**Instructions for the task:** Count the lines in the items below that contain the string "should", and reply with that number only.

**Data to process:**
-- start --

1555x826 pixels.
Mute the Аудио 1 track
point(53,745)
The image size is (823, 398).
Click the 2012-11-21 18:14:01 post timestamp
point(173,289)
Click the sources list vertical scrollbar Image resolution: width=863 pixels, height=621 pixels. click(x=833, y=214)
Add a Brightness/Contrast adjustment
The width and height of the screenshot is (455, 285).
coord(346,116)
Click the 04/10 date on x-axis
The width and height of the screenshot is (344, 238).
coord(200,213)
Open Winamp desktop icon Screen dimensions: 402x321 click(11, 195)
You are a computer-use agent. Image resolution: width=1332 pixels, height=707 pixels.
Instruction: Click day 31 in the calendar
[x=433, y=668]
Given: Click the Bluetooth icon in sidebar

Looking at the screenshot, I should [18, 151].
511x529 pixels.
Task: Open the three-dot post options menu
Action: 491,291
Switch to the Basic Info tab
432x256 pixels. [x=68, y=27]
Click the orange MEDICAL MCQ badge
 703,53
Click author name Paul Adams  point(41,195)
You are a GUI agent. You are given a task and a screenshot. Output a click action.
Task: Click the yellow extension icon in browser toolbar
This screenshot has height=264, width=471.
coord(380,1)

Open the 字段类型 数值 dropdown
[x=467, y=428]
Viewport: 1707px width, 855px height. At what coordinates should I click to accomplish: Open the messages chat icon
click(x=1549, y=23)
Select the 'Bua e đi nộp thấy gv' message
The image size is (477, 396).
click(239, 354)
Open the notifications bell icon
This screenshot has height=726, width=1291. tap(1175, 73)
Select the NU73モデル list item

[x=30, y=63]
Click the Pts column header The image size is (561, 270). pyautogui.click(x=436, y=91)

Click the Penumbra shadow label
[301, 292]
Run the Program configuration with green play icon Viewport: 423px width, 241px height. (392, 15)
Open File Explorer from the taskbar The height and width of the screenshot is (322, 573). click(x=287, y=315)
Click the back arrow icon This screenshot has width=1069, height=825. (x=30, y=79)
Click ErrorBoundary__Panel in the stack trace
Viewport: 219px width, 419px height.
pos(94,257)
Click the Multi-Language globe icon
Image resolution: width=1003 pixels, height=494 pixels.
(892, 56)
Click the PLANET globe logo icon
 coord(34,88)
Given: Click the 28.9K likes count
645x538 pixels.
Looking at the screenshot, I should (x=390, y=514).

-- end --

**In response:** 3